----- Data supplied

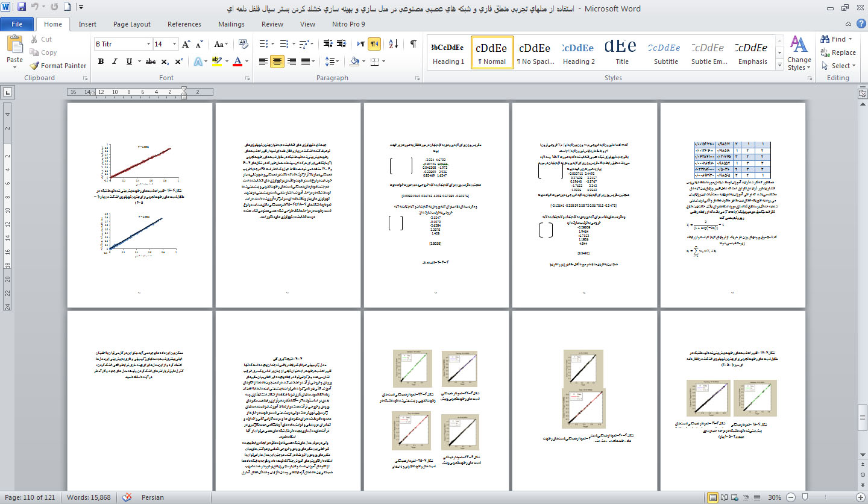Click the Sort A-Z icon
This screenshot has width=868, height=504.
pyautogui.click(x=393, y=44)
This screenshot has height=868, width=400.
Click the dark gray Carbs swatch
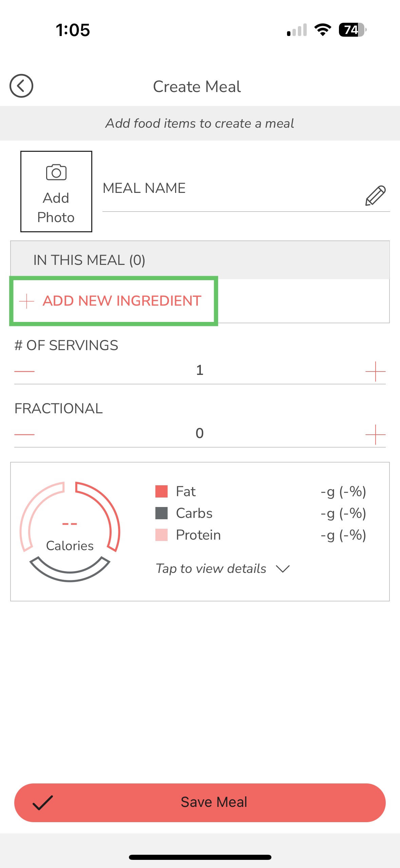point(161,513)
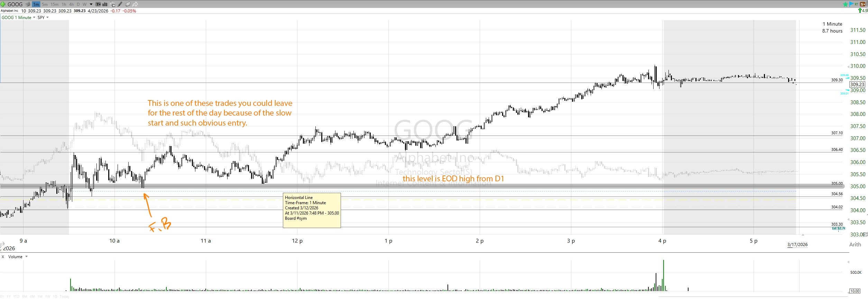
Task: Expand the SPY comparison dropdown
Action: tap(47, 18)
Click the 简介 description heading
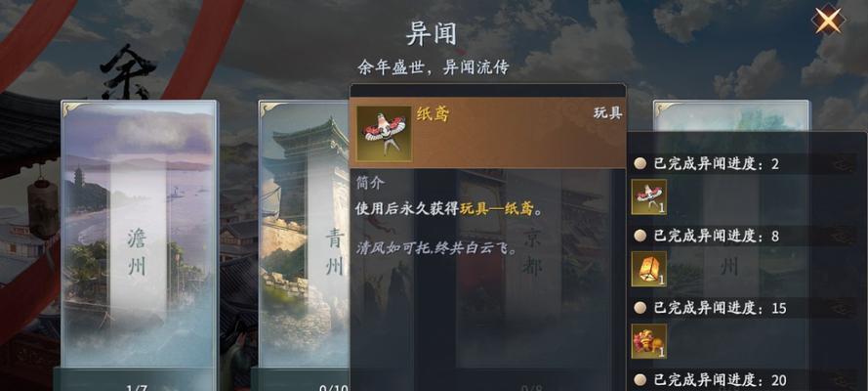Viewport: 868px width, 391px height. point(370,184)
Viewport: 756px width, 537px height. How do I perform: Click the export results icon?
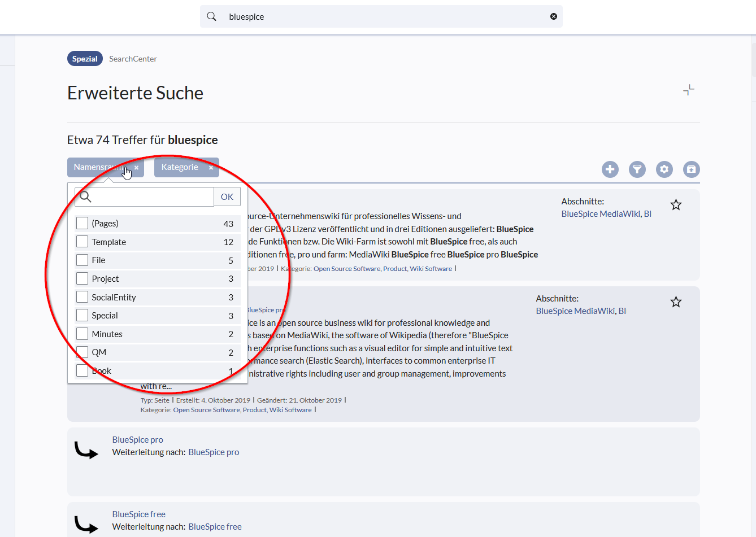[x=691, y=169]
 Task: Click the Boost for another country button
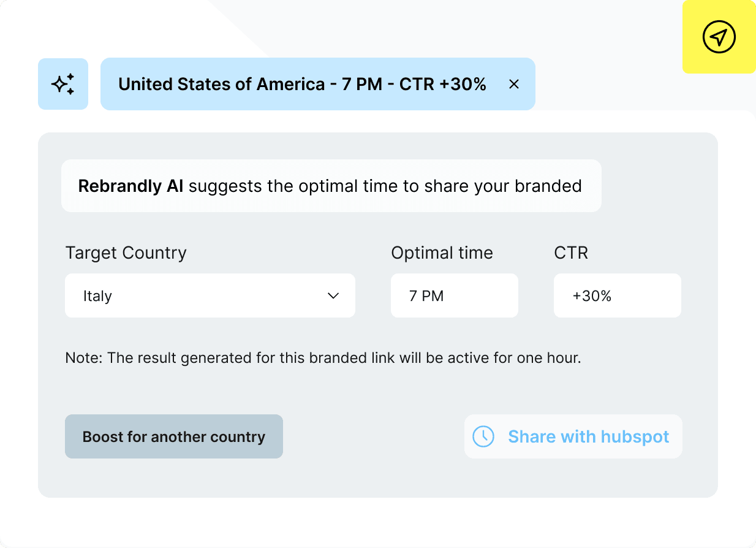point(173,436)
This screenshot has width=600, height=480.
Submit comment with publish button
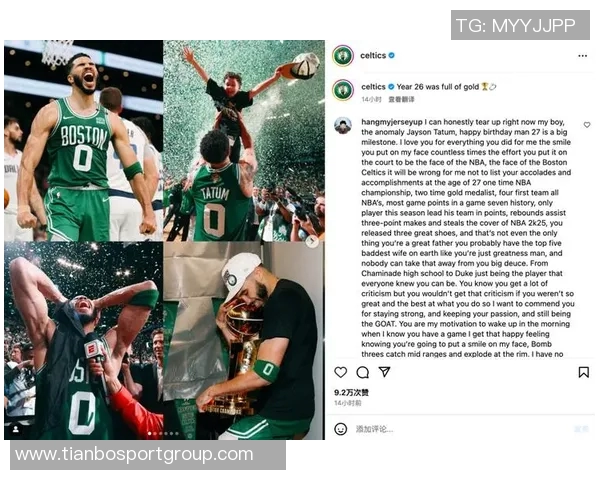(581, 429)
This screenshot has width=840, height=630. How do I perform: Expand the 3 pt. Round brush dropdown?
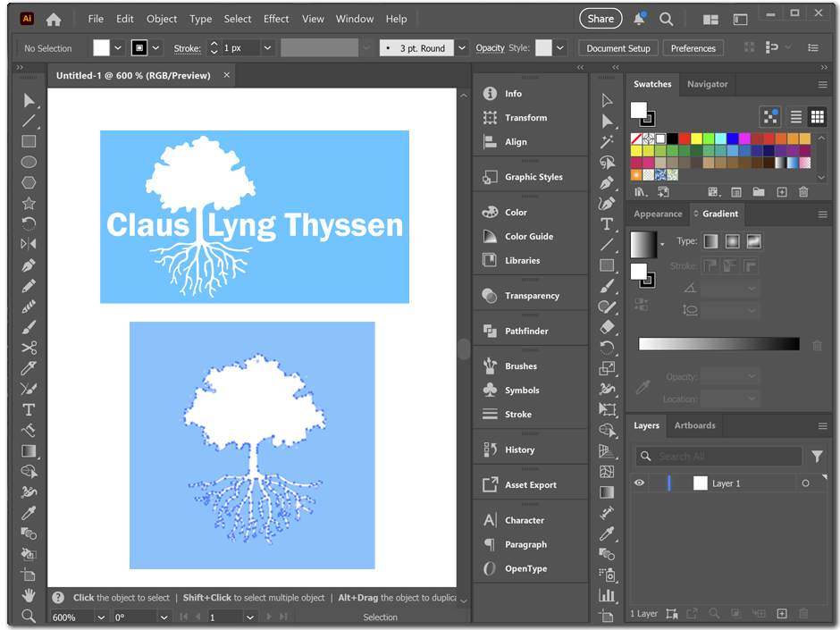click(461, 48)
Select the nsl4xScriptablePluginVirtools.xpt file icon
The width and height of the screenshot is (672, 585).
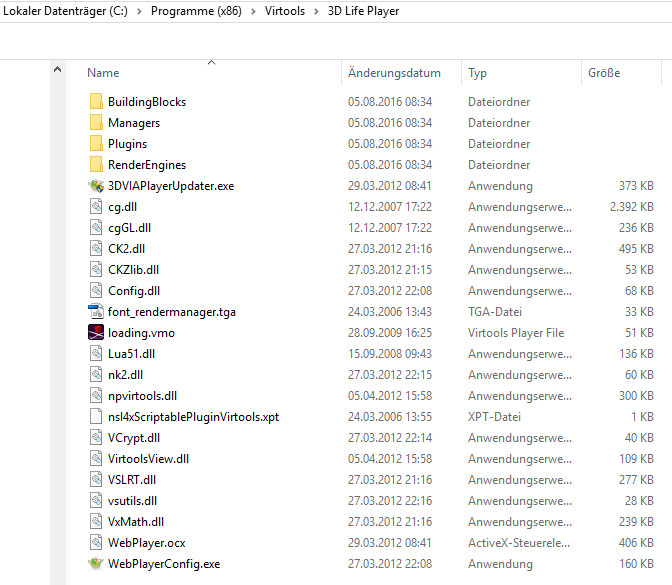pyautogui.click(x=96, y=417)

----------

» Required work
What is needed is an exact copy of only the lines above from the one with "Task: Click the" to the one with "Select the nsl4xScriptablePluginVirtools.xpt", both kept, with every picture left out.

» Task response
 Task: Click the Boost for another country button
point(173,436)
This screenshot has width=600, height=480.
Submit comment with publish button
(581, 429)
This screenshot has width=840, height=630. How do I perform: Expand the 3 pt. Round brush dropdown?
click(461, 48)
Select the nsl4xScriptablePluginVirtools.xpt file icon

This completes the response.